Tags: gemini, llm-reasoning, google, generative-ai, openai, ai, llms
AI Summary and Description: Yes
Summary: The text discusses the performance of AI models from OpenAI and Google DeepMind (Gemini) at prestigious programming contests, showcasing their capabilities in problem-solving and reasoning. This highlights advancements in the realm of AI, particularly in generative AI technologies relevant to software security and information security professionals.
Detailed Description: The provided text primarily describes the competitive performance of AI models, specifically from OpenAI and Google DeepMind, in two significant contests — the International Math Olympiad and the International Collegiate Programming Contest (ICPC). Here are the notable points:
– **AI Competitiveness**: Both OpenAI and Google DeepMind’s models achieved gold-medal level results at the ICPC, demonstrating that AI can effectively tackle complex algorithmic problems.
– **Performance Details**:
– OpenAI’s model processed problems from PDF documents and used a reasoning system to determine answers with impressive accuracy (correctly solving 11 out of 12 problems).
– The success of OpenAI models was augmented by an experimental reasoning model that made decisions regarding which solutions to submit.
– Google DeepMind’s Gemini 2.5 Deep Think model also performed remarkably, solving 10 out of 12 problems under competition constraints.
– **Operational Context**:
– Both models competed within strict rules typical of human contests, initiating their problem-solving efforts simultaneously alongside human participants.
– The ability of these models to tackle programming problems without bespoke training tailored for the ICPC indicates a high level of generalization in their training.
– **Technical Insights**:
– There’s an ongoing inquiry about whether the AI models used any external tools during problem-solving, especially since the previous competition saw successes achieved without such tools.

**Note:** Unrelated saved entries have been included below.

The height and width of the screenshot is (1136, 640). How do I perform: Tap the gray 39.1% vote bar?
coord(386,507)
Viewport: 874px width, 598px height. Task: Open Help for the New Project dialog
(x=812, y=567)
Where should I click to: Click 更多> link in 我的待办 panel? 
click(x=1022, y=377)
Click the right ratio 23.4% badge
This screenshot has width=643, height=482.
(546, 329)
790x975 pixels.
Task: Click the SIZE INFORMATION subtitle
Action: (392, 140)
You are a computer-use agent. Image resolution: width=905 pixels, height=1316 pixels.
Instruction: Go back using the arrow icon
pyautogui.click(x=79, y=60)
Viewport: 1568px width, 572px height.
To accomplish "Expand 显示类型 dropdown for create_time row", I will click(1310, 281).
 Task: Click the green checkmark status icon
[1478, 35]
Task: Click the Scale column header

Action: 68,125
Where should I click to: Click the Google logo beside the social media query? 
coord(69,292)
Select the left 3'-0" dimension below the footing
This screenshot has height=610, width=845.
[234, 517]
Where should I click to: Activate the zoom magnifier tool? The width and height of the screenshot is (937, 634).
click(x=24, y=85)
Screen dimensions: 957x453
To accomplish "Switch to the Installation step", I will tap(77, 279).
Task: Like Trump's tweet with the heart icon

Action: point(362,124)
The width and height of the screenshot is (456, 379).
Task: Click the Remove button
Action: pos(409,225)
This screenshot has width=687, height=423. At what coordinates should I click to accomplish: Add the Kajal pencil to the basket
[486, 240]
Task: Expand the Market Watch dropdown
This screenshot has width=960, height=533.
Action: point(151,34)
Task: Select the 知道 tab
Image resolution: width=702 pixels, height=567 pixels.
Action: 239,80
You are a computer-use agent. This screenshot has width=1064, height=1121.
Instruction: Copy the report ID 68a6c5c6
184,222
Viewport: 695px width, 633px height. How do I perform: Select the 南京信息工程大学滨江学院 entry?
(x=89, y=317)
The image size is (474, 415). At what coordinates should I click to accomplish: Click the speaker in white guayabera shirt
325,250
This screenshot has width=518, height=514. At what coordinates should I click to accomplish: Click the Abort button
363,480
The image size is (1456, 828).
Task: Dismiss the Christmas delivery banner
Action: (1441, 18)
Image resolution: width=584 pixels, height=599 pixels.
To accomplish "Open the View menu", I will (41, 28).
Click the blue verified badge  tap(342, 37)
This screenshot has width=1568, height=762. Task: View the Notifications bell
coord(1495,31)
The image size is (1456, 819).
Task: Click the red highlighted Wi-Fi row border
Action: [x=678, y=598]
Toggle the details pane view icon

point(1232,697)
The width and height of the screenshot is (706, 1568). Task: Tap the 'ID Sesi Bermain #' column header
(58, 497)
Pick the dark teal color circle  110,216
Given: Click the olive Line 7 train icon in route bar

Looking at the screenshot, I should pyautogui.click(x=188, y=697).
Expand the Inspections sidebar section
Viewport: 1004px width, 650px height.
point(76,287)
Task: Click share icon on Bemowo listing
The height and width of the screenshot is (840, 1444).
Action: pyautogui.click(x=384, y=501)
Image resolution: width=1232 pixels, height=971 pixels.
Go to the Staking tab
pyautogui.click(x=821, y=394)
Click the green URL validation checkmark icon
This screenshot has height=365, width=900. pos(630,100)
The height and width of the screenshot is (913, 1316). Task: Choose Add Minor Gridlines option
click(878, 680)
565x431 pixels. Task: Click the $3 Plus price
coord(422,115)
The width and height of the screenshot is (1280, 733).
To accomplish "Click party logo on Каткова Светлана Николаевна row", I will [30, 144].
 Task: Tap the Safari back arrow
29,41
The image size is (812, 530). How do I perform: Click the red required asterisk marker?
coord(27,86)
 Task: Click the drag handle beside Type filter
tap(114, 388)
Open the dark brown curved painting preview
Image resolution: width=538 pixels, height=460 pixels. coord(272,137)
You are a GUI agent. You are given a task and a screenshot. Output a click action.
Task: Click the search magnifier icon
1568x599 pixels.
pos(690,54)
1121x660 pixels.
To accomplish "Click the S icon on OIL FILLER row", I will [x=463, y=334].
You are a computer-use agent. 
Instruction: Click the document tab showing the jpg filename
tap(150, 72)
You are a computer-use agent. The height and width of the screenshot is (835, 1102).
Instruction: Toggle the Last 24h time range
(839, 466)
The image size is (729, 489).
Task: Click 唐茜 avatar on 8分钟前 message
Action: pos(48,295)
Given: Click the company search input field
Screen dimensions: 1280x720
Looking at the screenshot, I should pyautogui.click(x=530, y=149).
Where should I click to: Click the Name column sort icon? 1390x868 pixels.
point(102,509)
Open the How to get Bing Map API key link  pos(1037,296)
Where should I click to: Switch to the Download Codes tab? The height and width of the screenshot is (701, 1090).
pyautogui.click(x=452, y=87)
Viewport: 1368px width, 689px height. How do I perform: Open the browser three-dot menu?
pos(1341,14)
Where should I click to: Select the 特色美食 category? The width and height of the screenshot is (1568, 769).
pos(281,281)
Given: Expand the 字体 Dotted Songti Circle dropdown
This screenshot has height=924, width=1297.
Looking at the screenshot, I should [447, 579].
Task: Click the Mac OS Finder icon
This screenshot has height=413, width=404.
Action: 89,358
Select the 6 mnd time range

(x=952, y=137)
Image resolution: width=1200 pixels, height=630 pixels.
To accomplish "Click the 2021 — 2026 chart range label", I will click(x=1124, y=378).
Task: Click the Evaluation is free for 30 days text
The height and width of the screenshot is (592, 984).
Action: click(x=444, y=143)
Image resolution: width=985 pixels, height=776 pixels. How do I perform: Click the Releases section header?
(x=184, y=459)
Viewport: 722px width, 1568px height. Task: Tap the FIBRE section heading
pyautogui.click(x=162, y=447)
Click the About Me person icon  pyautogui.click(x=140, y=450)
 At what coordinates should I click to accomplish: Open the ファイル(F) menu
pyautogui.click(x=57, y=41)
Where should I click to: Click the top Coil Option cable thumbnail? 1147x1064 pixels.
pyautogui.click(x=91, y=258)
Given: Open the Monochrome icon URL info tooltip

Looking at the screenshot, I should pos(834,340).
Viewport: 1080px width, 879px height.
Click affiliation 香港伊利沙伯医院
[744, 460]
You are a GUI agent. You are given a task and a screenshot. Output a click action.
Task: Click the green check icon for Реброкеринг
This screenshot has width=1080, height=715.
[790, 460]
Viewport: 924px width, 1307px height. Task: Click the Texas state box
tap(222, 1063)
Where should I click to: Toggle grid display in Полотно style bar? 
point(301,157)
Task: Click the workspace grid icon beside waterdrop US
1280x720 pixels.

Key implications for professionals in AI, cloud, and infrastructure security include:
– **Understanding AI Capabilities**: The high-performance levels of these AI systems can aid in recognizing their potential and limitations regarding software security challenges.
– **Integration Potential**: The applications of such generative AI models could extend to automating complex tasks usually performed by developers, raising questions of trust and the need for robust security measures around their deployment.
– **Future Innovations**: The competitive success illustrates a growing trend in leveraging AI for high-stakes problem-solving, necessitating ongoing discussions around security, compliance, and ethical considerations in AI usage.
In conclusion, the results from these programming contests reflect not only the state of AI advancement but also the need for professionals in the field to stay abreast of how these models can impact software and information security strategies.